In [30]:
import numpy as np
import pandas as pd

Changing Pandas option to show all columns in dataframes.

In [31]:
pd.set_option('Display.max_columns', None)

Build dataframe containing two columns PLAYER_ID and NAME.

In [32]:
player_id_name = pd.read_csv('../season_counting_stats.csv')

In [33]:
# We drop duplicates because a given player could have played for
# more than one season or could have played only one season but
# for multiple teams, resulting in multiple identical rows.
player_id_name = player_id_name[['PLAYER_ID', 'NAME']].drop_duplicates()

Identify NBA players in the player_id_name dataframe with identical names. For example, there are two entries of 'Patrick Ewing' (father and son). Technically, the younger Patrick Ewing is Patrick Ewing Jr., but the data entry omitted the 'Jr.' for some reason. 

In [34]:
nonunique_player_names = player_id_name[player_id_name.duplicated(subset= "NAME", keep=False)]

In [35]:
nonunique_player_names.sort_values(by='NAME')

Unnamed: 0,PLAYER_ID,NAME
19037,78209,Bill Smith
19031,78207,Bill Smith
13004,76610,Bob Duffy
13001,76609,Bob Duffy
15305,77193,Bobby Jones
...,...,...
25697,203502,Tony Mitchell
21920,201041,Walker Russell
18371,78048,Walker Russell
15357,77203,Willie Jones


As we can see there are some players that share identical names. Therefore, one thing that might help when matching players to their ID is to also include the season information. It is presumably less likely that two nba players of the same name are in the league during the same season. Let's try this and see if it will eliminate any nonuniqueness. 

In [36]:
player_id_season = pd.read_csv('../season_counting_stats.csv')

In [37]:
# We drop duplicates because a given player can have played
# for multiple teams in a given season, resulting in multiple identical rows.
player_id_season = player_id_season[['PLAYER_ID', 'SEASON_START', 'NAME']].drop_duplicates()

In [38]:
player_id_season

Unnamed: 0,PLAYER_ID,SEASON_START,NAME
0,2,1983,Byron Scott
1,2,1984,Byron Scott
2,2,1985,Byron Scott
3,2,1986,Byron Scott
4,2,1987,Byron Scott
...,...,...,...
29922,1641926,2023,Dexter Dennis
29923,1641931,2023,Onuralp Bitim
29924,1641970,2023,Maozinha Pereira
29925,1641998,2023,Trey Jemison


In [39]:
nonunique_player_id_season_pairs = player_id_season[player_id_season.duplicated(subset= ['SEASON_START', 'NAME'], keep=False)]

In [40]:
nonunique_player_id_season_pairs.sort_values(by=['NAME', 'SEASON_START'])

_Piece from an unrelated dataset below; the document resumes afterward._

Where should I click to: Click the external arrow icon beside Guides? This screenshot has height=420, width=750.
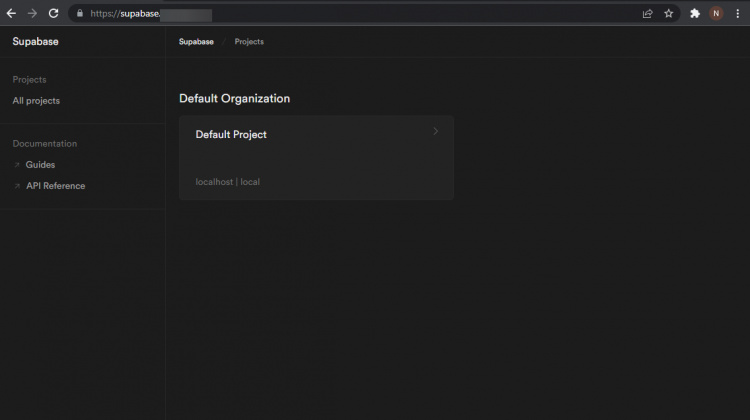coord(17,165)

Unnamed: 0,PLAYER_ID,SEASON_START,NAME
2115,279,1984,Charles Jones
15249,77178,1984,Charles Jones
2118,279,1985,Charles Jones
15250,77178,1985,Charles Jones
2120,279,1987,Charles Jones
15251,77178,1987,Charles Jones
2121,279,1988,Charles Jones
15252,77178,1988,Charles Jones
2256,293,1989,Charles Smith
18900,78179,1989,Charles Smith


Next, we output these dataframes to csv files. To remove clutter, the index column will not be written. 

In [41]:
player_id_name.to_csv('player_id_name.csv', index=False)

In [42]:
nonunique_player_names.to_csv('nonunique_player_names.csv', index=False)

In [43]:
player_id_season.to_csv('player_id_season.csv', index=False)

In [44]:
nonunique_player_id_season_pairs.to_csv('nonunique_player_id_season_pairs.csv', index=False)

Note, different data sources format names differently. For example, some write 'AJ Green', while others write 'A.J. Green'. Some write 'Bogdan Bogdanovic', while others write 'Bogdan Bogdanović'  These formatting issues also add some difficulty in associating a player ID to a given player name coming from a different data source.